Analysis of the Very Inner Milky Way Dark Matter Distribution and Gamma-Ray Signals
V. Gammaldi, V. Avila-Reese, O. Valenzuela, A. X. Gonzalez-Morales

TL;DR
This paper investigates whether dark matter annihilation could explain gamma-ray signals from the Galactic Center, considering various density profiles and effects like black hole spikes and star scattering.
Contribution
It evaluates the impact of different dark matter density profiles and black hole effects on gamma-ray signals, offering new insights into the Galactic Center's dark matter distribution.
Findings
Dark matter spikes can enhance gamma-ray flux to match observations.

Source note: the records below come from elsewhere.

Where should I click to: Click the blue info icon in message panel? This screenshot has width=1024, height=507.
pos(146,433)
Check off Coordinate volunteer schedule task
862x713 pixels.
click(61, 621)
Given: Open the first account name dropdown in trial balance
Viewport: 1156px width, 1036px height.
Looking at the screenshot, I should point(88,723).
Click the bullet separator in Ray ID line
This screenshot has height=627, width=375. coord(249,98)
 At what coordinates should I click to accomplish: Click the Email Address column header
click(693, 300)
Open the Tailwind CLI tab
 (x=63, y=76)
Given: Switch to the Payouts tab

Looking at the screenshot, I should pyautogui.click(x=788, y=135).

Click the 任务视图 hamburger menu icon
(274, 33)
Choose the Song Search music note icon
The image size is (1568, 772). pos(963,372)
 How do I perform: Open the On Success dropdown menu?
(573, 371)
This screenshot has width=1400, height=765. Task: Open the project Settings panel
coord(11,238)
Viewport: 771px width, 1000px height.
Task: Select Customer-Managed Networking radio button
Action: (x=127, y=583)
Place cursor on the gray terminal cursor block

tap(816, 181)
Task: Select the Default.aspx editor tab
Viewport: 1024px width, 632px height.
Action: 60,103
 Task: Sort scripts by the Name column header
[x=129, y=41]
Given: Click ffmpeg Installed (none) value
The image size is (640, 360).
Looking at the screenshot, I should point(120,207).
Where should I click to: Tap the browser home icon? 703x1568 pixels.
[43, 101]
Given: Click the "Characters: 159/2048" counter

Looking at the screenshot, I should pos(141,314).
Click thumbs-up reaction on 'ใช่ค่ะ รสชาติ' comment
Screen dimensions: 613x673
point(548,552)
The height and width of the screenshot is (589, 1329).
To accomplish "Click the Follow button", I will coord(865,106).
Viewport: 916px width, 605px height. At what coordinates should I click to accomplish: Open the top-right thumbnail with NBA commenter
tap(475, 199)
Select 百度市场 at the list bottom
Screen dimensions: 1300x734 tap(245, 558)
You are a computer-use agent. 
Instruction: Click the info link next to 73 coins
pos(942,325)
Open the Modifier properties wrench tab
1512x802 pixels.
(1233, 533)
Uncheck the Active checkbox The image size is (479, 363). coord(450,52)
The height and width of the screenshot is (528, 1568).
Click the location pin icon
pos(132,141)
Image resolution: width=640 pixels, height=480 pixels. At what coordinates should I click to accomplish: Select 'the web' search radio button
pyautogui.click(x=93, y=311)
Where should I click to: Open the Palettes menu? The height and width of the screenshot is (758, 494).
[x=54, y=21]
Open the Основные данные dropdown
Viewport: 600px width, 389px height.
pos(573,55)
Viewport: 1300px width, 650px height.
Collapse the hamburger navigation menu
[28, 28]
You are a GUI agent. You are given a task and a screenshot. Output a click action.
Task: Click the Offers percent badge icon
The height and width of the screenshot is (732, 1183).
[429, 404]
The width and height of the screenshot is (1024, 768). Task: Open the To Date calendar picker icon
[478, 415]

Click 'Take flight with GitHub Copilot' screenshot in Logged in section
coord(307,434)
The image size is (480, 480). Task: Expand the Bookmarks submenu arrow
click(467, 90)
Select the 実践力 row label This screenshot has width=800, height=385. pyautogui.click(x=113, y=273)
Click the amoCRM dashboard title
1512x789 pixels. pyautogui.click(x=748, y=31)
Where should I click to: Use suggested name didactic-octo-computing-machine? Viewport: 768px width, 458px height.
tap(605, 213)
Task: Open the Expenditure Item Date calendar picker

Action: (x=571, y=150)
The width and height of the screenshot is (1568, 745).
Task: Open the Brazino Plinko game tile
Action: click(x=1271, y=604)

Certain density profiles explain the gamma-ray spectral cutoff.
Black hole effects influence the spatial distribution of gamma-ray signals.
Abstract
We analyze the possibility that the HESS gamma-ray source at the Galactic Center could be explained as the secondary flux produced by annihilation of TeV Dark Matter (TeVDM) particles with locally enhanced density, in a region spatially compatible with the HESS observations themselves. We study the inner 100 pc considering (i) the extrapolation of several density profiles from state-of-the-art N-body + Hydrodynamics simulations of Milky Way-like galaxies, (ii) the DM spike induced by the black hole, and (iii) the DM particles scattering off by bulge stars. We show that in some cases the DM spike may provide the enhancement in the flux required to explain the cut-off in the HESS J1745-290 gamma-ray spectra as TeVDM. In other cases, it may helps to describe the spatial tail reported by HESS II at angular scales < 0.54 degrees towards Sgr A.